Descreve a sua palhaça como tendo uma energia muito andrógena, uma figura que não é bem masculina nem feminina, mas cuja energia se reconhece que está ali. Trabalha muito com a espontaneidade e com o improviso. "A minha palhaça é uma mescla entre a energia do clown, do excêntrico e do bufão, e às vezes sai mais um do que outro, depende de como me sinto naquele dia". É esta mistura que faz com que os seus espetáculos sejam sempre diferentes, um conjunto de momentos absurdos como Tânia gosta de definir. Diz que a sua palhaça está a entrar numa fase adulta, pois ela cresce consigo.
"O palhaço, como costumo dizer, é um terapeuta da alma, e tem de ser uma pessoa muito inteligente para conseguir falar de coisas sérias com um toque de magia, despertar a gargalhada, sem que a pessoa perceba que é uma coisa séria", explica. Para Tânia, o palhaço não representa, pois tem de se ser verdadeiro consigo mesmo.
Em maio, Tânia viveu um dos seus maiores sonhos: atuar no Chapitô. O peso da responsabilidade deixou-a com os nervos á flor da pele, ainda mais com o seu maior ídolo no público. "Estares a fazer um espetáculo e saberes que a Teresa Ricou está ali e está a ver o teu espetáculo é mágico, não há palavras", recorda emocionada. A felicidade de ter o seu trabalho reconhecido pelos pares também não tem preço.

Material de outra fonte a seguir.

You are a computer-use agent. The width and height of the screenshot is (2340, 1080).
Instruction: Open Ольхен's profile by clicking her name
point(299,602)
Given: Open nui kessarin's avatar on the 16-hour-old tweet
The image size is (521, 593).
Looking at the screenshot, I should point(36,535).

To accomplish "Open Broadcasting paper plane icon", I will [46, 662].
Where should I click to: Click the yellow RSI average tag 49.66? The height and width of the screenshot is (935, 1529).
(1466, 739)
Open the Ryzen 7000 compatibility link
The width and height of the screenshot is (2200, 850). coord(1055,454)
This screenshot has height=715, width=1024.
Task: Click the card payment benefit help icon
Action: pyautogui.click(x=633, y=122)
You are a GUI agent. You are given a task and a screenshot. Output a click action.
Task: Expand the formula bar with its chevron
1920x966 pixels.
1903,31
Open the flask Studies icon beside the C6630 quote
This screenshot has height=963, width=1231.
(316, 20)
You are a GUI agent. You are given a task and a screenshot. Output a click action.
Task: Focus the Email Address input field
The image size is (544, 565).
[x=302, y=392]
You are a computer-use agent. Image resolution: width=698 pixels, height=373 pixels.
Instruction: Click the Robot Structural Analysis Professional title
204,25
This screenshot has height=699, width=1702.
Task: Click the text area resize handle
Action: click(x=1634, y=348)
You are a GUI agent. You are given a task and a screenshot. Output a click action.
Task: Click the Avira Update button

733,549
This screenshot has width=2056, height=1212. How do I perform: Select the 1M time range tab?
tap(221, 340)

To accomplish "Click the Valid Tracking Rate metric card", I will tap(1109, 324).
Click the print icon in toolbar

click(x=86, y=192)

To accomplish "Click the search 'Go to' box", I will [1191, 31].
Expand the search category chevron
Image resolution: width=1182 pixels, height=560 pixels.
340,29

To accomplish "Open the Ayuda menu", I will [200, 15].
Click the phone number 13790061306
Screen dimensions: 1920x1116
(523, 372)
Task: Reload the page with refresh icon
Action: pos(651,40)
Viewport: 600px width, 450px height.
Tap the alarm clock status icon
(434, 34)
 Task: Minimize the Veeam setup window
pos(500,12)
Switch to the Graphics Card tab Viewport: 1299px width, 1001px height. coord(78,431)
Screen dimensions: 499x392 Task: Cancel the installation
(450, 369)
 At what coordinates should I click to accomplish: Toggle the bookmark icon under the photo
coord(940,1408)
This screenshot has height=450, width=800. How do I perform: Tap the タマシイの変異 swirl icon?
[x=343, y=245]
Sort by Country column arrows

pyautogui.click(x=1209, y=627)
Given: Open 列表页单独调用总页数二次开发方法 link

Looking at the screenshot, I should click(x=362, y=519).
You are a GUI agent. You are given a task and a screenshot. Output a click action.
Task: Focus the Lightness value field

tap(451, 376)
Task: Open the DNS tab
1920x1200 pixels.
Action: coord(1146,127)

Tânia Safaneta pertence à União de Palhaças de Portugal (UPP), criada em 2020, altura em que foi feito um questionário para saber quantas mulheres palhaças existem em Portugal. Atualmente existem mais de 50 mulheres palhaças inscritas nesta união que quer dar voz e um espaço de afirmação a estas mulheres. A UPP prepara reuniões, workshops, palestras, formações e espetáculos para ajudar a manter viva a arte do palhaço, ainda mais no feminino.
Ser mulher palhaça é a oportunidade de falar de coisas do quotidiano da sociedade que encontram no seu íntimo e que saem para o mundo na linguagem universal que é o riso. "Falar de menstruação, de sexualidade, sobre ser mãe, do amor, dos nossos problemas na sociedade, o que nos aflige", enumera Tânia.
Estas mulheres não querem tomar o lugar de ninguém, querem ter o espaço para falar para mulheres mas também para os homens, mostrar que também estão ali e que têm tanto a oferecer. "Nós temos a nossa energia, somos mulheres, somos inteligentes, estamos aqui, queremos direitos iguais e que nos olhem da mesma maneira e sem preconceito".
Uma mulher que move a sua vida pelo sonho e cujo próximo grande objetivo é representar Portugal no circo Montecarlo como mulher palhaça.